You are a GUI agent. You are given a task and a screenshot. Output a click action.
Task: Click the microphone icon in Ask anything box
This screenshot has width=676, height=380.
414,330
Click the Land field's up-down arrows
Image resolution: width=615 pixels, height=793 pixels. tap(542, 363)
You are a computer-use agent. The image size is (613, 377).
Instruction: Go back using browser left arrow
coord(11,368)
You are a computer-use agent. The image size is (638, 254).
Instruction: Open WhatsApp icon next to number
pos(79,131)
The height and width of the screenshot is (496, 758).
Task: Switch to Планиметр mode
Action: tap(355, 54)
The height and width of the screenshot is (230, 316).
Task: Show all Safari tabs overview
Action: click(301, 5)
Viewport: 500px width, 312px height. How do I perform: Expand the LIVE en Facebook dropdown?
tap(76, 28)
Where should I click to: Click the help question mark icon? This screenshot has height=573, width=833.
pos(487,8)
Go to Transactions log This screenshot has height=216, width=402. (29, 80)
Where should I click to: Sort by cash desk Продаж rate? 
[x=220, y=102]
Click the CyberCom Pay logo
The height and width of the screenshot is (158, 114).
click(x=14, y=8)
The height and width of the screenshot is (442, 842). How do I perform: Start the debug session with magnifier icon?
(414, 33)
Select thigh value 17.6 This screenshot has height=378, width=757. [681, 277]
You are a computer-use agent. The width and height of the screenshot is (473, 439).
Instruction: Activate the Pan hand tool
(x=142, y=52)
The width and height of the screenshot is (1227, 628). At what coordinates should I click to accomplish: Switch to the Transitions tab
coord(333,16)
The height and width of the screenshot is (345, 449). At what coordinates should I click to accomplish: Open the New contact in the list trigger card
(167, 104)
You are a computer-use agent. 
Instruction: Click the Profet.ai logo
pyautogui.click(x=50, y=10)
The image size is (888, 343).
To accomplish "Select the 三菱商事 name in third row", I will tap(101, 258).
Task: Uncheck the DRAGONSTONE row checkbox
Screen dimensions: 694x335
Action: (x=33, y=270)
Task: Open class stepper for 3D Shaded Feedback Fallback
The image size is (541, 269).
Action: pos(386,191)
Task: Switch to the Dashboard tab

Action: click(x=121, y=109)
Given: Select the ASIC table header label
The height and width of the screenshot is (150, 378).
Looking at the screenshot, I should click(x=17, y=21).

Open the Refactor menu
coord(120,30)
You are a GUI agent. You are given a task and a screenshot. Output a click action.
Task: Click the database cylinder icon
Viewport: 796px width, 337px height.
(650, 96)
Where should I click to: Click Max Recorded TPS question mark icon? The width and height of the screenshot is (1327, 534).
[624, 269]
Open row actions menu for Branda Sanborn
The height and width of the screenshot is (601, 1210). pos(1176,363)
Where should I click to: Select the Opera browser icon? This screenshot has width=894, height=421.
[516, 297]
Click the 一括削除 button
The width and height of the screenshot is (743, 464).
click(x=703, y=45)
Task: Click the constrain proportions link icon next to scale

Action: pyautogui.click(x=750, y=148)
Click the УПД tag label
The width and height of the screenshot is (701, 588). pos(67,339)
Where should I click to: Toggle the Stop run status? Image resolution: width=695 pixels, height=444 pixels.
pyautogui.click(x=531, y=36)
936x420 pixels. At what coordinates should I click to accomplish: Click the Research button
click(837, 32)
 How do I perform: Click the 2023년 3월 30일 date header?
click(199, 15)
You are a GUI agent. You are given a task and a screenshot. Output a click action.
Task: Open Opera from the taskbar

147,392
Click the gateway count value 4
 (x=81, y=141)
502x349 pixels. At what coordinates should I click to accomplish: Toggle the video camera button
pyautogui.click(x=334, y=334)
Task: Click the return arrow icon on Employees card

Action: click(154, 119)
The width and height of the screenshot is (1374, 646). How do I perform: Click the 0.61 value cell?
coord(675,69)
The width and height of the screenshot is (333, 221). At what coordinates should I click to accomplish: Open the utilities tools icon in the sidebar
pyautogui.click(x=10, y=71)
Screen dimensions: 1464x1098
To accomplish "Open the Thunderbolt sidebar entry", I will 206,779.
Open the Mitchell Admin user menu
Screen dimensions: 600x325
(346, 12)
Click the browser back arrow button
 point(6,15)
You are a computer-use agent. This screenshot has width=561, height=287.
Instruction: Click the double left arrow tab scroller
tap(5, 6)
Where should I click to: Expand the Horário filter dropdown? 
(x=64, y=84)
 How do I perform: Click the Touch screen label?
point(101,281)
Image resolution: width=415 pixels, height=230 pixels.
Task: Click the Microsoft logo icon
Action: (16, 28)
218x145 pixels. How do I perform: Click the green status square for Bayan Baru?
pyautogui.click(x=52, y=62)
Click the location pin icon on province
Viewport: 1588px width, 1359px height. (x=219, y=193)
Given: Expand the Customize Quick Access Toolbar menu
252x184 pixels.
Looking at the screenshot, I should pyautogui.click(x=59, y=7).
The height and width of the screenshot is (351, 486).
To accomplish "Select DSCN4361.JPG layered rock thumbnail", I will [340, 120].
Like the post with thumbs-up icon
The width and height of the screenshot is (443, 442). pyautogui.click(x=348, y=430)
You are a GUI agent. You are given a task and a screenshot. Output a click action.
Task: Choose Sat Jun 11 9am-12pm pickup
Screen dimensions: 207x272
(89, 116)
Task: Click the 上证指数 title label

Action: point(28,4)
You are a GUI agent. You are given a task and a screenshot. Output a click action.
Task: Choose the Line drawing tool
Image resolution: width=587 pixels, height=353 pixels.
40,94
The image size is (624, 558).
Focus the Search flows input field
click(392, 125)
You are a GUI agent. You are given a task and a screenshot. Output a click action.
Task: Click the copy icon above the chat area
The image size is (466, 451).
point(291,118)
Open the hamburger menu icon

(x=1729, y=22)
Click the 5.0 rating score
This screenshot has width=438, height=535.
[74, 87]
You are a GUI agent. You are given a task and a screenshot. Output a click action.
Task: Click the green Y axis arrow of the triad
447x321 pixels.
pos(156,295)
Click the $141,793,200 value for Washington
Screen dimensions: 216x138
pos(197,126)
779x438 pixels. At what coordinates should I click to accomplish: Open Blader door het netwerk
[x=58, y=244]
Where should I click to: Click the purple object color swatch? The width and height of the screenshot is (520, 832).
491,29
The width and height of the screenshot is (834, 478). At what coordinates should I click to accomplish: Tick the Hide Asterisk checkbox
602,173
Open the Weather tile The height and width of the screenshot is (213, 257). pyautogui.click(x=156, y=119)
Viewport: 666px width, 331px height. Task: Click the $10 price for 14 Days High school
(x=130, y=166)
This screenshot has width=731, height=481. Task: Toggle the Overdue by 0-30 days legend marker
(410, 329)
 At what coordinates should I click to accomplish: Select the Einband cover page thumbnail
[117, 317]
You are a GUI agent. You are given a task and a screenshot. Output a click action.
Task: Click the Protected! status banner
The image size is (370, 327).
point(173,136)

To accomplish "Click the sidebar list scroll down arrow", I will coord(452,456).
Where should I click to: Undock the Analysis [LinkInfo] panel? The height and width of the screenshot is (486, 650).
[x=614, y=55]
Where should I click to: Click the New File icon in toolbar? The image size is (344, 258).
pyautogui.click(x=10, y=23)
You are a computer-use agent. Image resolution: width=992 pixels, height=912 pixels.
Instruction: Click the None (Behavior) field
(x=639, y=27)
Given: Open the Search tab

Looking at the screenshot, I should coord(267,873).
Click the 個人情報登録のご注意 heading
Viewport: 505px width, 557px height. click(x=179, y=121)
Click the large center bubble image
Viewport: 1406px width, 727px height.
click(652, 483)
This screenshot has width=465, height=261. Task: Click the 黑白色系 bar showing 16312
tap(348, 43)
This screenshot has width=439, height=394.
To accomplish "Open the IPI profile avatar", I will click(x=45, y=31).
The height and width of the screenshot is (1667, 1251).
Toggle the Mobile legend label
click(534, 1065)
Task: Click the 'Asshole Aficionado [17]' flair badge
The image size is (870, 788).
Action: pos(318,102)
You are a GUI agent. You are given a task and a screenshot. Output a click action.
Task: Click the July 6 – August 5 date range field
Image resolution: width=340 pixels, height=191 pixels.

——————————

◆ Task: Would you count the lines in the data that contain "Choose" and answer with only the number?

◆ Response to this task: 2